La apertura del Canal de Panamá en 1914 reforzó aún más esa concepción geoestratégica. Estados Unidos estableció bases militares en Puerto Rico, en la bahía de Guantánamo en Cuba y en la propia Zona del Canal las cuales integraron una red destinada a garantizar el control marítimo del hemisferio.

En la segunda mitad del siglo XX, la revolución cubana y la alianza de Fidel Castro con la Unión Soviética pusieron a prueba la idea de un mar Caribe e incluso el Golfo de México bajo control exclusivo de Washington. La Crisis de los Misiles de 1962, que llevó al mundo al borde de la guerra nuclear, dejó claro que la región era el corazón de la seguridad estadounidense.

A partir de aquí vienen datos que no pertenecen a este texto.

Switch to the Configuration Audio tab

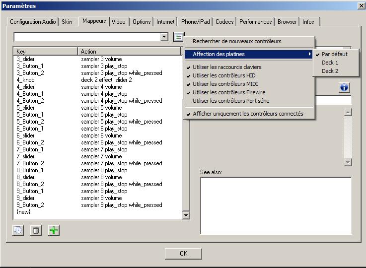(x=33, y=22)
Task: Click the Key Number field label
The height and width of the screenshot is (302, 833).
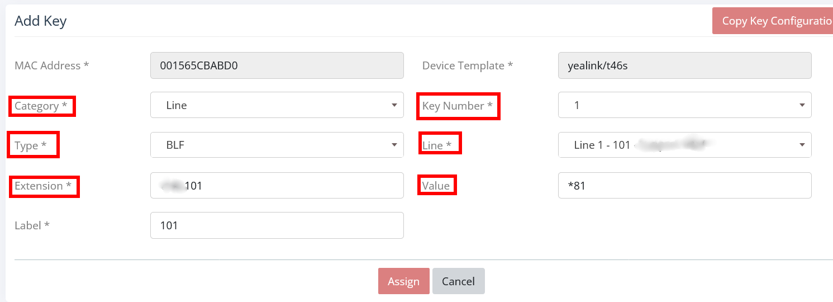Action: point(457,106)
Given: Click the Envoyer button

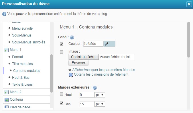Looking at the screenshot, I should [78, 63].
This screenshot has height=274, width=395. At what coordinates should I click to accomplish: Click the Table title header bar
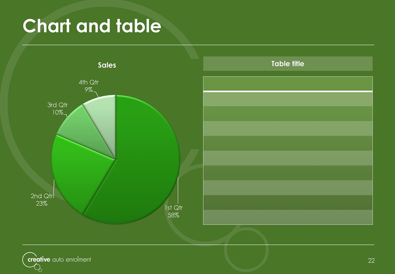coord(288,63)
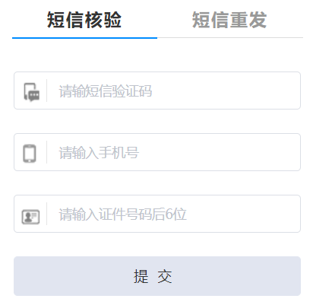Screen dimensions: 313x305
Task: Tap the smartphone icon beside phone field
Action: point(30,154)
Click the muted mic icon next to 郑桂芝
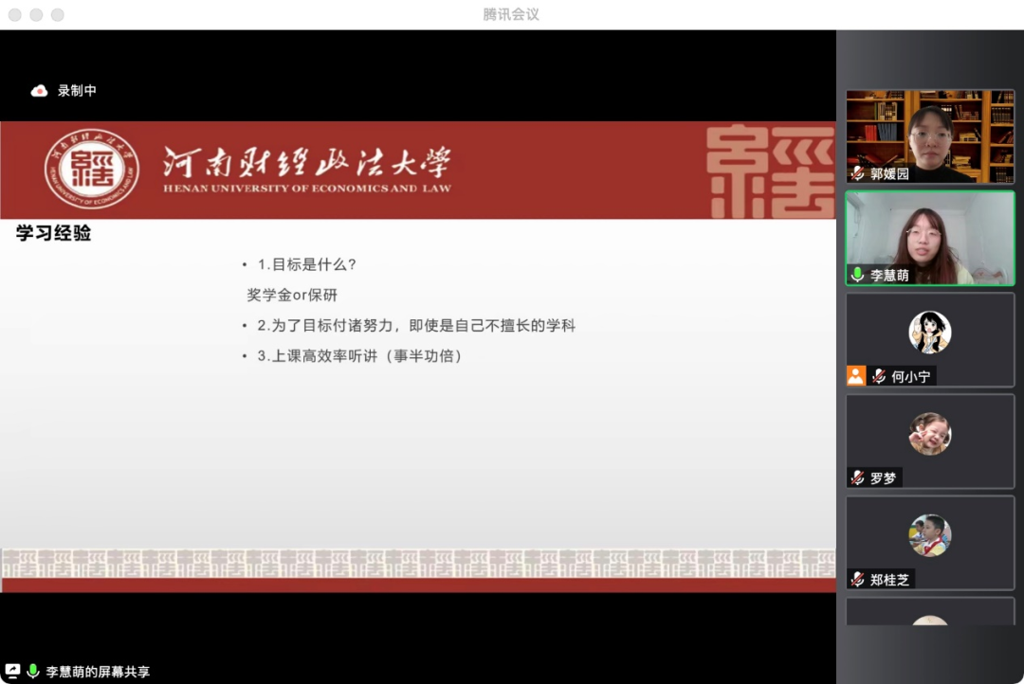This screenshot has width=1024, height=684. [x=857, y=579]
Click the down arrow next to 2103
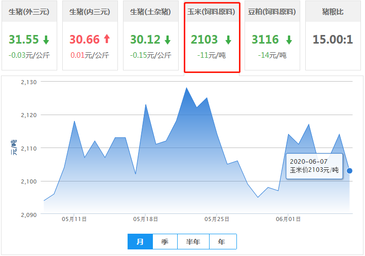The height and width of the screenshot is (256, 365). click(x=228, y=40)
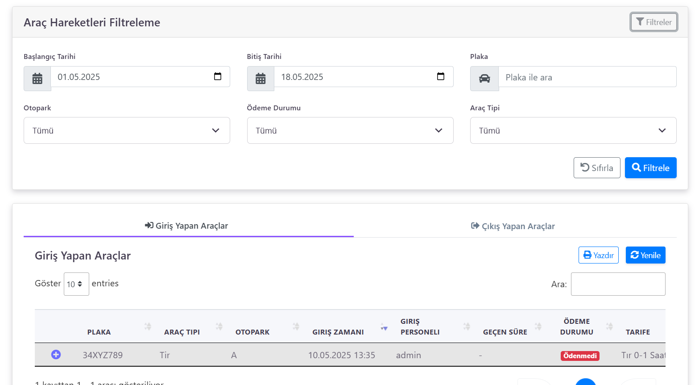This screenshot has width=699, height=385.
Task: Sort table by Ödeme Durumu column
Action: pyautogui.click(x=576, y=326)
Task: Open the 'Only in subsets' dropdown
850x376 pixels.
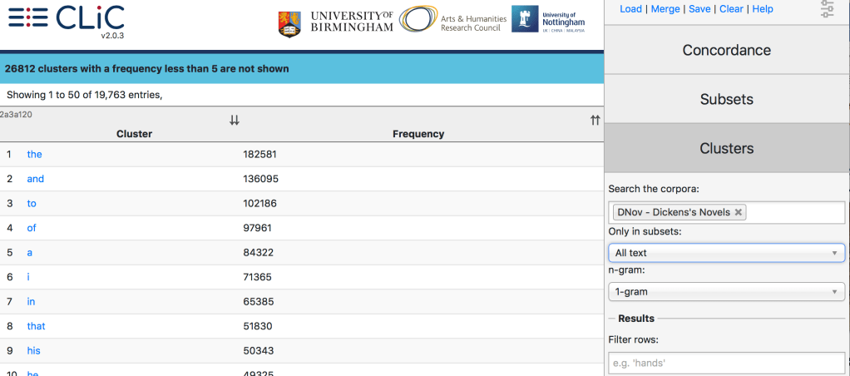Action: [727, 253]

Después de ese episodio, Estados Unidos continuó reafirmando su influencia: intervino en Granada en 1983, en Panamá en 1989 y mantuvo una vigilancia constante sobre los gobiernos que consideraba hostiles. El mar Caribe y sus riveras pasaron a ser descritas como el “patio trasero” de Estados Unidos, un término cargado de desprecio en América Latina, pero ilustrativo de la vieja noción del “Mare Nostrum” romano.

Hoy, aunque la globalización y el ascenso de nuevas potencias como China y Rusia han matizado la hegemonía estadounidense, el Caribe sigue siendo estratégico para los Estados Unidos. Los temas de energía, migración, narcotráfico y rutas comerciales mantienen viva la concepción del “Mediterráneo americano” y evidentemente la presencia del presidente Maduro en Venezuela agrava las tensiones actuales en la zona.

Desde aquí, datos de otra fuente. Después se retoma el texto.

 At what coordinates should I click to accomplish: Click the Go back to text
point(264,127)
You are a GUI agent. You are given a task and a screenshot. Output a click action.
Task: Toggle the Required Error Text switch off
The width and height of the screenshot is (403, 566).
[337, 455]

En este marco se inscribe el conflicto político con Venezuela. El gobierno de Nicolás Maduro acusa a Estados Unidos de usar su poder militar en la región como una amenaza directa. Ejercicios navales en el Caribe, la presencia de la IV Flota y los constantes sobrevuelos de vigilancia son interpretados por Caracas como una política de cerco y desestabilización. Para Washington, se trata de “operaciones de seguridad marítima” contra el narcotráfico y el crimen transnacional; para Maduro, es la muestra más reciente de un intervencionismo que busca debilitar su régimen y propiciar un cambio de gobierno.

La tensión se ha intensificado con el apoyo que Rusia y China han dado a Caracas, en lo que muchos analistas interpretan como una reedición de la Guerra Fría a pequeña escala en el “Mediterráneo americano”.

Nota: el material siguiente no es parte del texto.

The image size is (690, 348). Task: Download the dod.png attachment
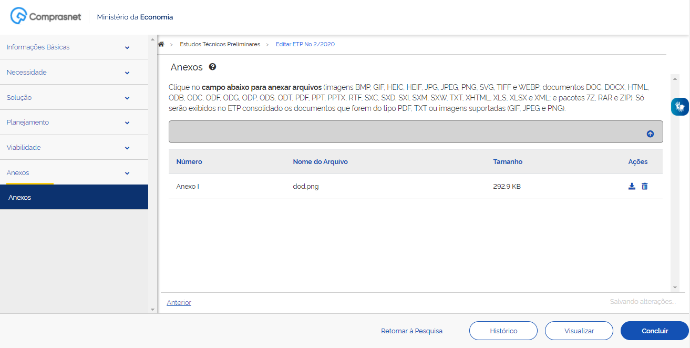[632, 186]
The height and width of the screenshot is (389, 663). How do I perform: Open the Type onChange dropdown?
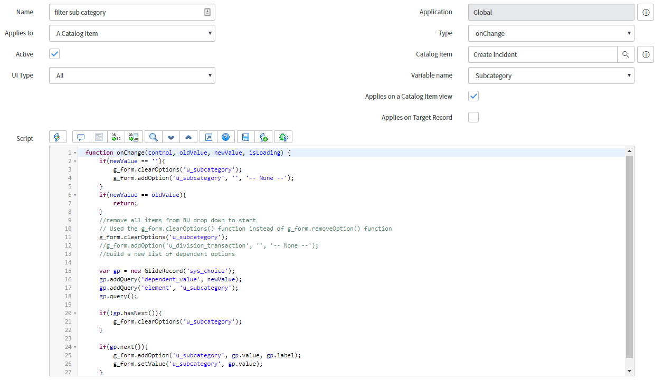pyautogui.click(x=551, y=33)
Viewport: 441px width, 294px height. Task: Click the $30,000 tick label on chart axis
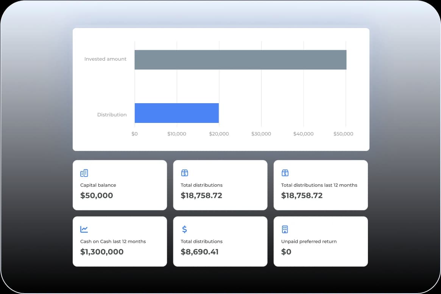pyautogui.click(x=261, y=134)
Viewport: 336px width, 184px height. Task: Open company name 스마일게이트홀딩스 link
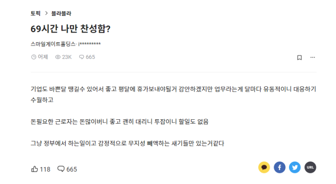[53, 44]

Es claro que ahora se vive un momento importante, el “Mare Nostrum” se encuentra en disputa. La concepción estadounidense del Caribe y el ahora rebautizado “Golfo de América” como un espacio vital no ha desaparecido. Desde Jefferson hasta Biden y Trump, la lógica ha sido la misma: quien controle esas aguas, controla en gran medida la seguridad y la economía de Estados Unidos. Sin embargo, los equilibrios internacionales han cambiado y el “Mare Nostrum” estadounidense ya no es un mar incontestado.